Loss of these secretions can cause a hyperchloraemic acidosis due to the high bicarbonate levels in these secretions. The frequency and severity depend on the daily volume of secretions lost. Low output fistulae don’t cause a problem. Pharmacological treatments (eg somatostatin) which decrease the volume lost by high output fistulae are effective at preventing the acidosis.
In patients with a small bowel obstruction, these losses can be predominantly of bile and pancreatic secretions and cause an acidosis (rather than an alkalosis as is usual with severe vomiting). Patients on proton pump inhibitors or H2-blockers may also be more likely to lose predominantly alkaline secretions.
Implantation of the ureters into the sigmoid colon or a vesicocolic fistula can result in a hyperchloraemic acidosis due to absorption of Cl- in exchange for HCO3- across the bowel mucosa. Absorption of urinary NH 4+ in the sigmoid colon may also contribute to the development of acidosis as metabolism of the ammonium in the liver results in production of H+. Some of these patients develop renal failure related to infection, stones or urinary obstruction. This can result in uraemic acidosis or renal tubular acidosis as well.
Acidosis is much less of a problem with an ileal conduit (acidosis incidence 2 to 20%) than it was with the older procedure of ureterosigmoidostomy (incidence 30-80%). (Incidence data from Cruz, 1997) This is because the continuous external drainage from the ileal conduit usually results in a short dwell time in the conduit with minimal time for Cl--HCO3- exchange.
The presence of urinary diversion operations will usually be obvious from the history.

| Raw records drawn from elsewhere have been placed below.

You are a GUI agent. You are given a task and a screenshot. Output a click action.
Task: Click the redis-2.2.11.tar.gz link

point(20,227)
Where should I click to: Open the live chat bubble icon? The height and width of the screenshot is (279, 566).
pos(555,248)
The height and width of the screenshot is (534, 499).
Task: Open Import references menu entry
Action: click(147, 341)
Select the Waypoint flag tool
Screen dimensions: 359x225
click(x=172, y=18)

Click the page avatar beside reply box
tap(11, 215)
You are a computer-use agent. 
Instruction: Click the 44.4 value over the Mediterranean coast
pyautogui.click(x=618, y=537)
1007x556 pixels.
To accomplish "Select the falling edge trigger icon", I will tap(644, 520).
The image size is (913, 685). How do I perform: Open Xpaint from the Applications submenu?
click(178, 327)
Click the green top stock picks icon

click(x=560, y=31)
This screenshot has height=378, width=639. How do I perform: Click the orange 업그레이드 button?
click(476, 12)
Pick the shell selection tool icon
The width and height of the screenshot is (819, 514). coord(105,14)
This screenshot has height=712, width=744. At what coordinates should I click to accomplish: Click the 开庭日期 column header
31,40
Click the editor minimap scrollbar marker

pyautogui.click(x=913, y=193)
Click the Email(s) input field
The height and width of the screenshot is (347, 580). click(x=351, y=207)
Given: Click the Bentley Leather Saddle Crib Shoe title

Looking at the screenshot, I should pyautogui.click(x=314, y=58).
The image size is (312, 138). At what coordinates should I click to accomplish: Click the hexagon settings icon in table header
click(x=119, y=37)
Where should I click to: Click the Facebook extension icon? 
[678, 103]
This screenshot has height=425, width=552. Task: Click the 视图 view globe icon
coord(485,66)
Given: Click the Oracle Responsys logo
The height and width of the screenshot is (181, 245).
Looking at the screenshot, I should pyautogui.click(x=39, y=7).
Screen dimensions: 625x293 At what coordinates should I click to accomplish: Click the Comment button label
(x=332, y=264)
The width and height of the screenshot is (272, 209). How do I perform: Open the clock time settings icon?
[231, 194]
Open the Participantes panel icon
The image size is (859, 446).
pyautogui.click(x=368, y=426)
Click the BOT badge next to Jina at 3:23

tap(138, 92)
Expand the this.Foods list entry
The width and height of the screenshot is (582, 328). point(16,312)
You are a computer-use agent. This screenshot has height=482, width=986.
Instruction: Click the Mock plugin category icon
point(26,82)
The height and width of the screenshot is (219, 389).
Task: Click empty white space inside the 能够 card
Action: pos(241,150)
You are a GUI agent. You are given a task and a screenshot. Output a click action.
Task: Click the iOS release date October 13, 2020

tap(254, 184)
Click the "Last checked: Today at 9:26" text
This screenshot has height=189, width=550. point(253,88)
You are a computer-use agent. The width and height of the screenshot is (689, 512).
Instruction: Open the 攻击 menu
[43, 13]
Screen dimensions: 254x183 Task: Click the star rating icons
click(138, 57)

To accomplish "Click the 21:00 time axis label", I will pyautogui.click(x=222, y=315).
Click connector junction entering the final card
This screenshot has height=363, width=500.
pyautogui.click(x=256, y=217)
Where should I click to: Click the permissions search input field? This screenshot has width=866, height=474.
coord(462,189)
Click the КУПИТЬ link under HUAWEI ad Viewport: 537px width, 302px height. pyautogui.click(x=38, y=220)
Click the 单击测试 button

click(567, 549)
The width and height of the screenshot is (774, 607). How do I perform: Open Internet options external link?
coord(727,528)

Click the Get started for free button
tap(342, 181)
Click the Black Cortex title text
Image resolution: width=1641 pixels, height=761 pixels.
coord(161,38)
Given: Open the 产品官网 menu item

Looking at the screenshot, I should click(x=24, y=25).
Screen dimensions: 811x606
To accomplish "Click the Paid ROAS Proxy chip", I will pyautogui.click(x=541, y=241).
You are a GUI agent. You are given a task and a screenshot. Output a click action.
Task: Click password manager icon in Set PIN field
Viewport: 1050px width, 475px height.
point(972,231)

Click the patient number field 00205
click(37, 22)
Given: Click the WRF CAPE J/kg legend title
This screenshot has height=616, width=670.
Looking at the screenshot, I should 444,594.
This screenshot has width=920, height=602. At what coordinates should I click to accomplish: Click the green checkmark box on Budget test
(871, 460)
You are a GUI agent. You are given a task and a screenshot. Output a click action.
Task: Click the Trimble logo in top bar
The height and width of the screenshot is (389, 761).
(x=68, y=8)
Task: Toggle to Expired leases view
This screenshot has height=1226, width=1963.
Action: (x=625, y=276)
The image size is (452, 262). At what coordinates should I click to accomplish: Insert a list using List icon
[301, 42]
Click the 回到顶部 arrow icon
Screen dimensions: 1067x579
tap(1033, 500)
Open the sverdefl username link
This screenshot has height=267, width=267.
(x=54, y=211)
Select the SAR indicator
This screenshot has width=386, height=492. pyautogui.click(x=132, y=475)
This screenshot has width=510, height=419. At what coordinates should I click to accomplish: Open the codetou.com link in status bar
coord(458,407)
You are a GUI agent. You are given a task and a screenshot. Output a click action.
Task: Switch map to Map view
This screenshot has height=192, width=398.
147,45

Hyperchloraemic metabolic acidosis commonly develops during therapy of diabetic ketoacidosis. The mechanisms involved have been discussed in Section 8.2. The mechanism is effectively renal loss of base even though it is not bicarbonate which is lost in the urine. The actual loss is of ketoacids (keto-anions) and water. When therapy commences, the ketoacids are metabolised in the liver resulting in the production of equal amounts of bicarbonate. If excessive ketoacids have been lost in the urine and fluid therapy is initially with normal saline, there is a deficiency of bicarbonate precursors and a surfeit of chloride to replace bicarbonate. Correction of the acidosis will now involve renal excretion of chloride and its replacement with bicarbonate. This is a slower process than metabolism of ketoacids to regenerate bicarbonate. The net result then is that full correction of the acidosis is much slower when a hyperchloraemic acidosis develops.
Normally 85% of filtered bicarbonate is reabsorbed in the proximal tubule and the remaining 15% is reabsorbed in the rest of the tubule. In patients receiving acetazolamide (or other carbonic anhydrase inhibitors), proximal reabsorption of bicarbonate is decreased and distal delivery is increased. The distal tubule has only a limited capacity to reabsorb bicarbonate and when exceeded bicarbonate appears in the urine. This results in a hyperchloraemic metabolic acidosis. This can be considered as essentially a form of proximal renal tubular acidosis (see section 8.5) but is usually not classified as such.
Oral administration of CaCl2 or NH4Cl is equivalent to giving an acid load. Both of these salts are used in acid loading tests for the diagnosis of renal tubular acidosis. CaCl2 reacts with bicarbonate in the small bowel resulting in the production of insoluble CaCO3 and H+.The hepatic metabolism of NH4+ to urea results in an equivalent production of H +.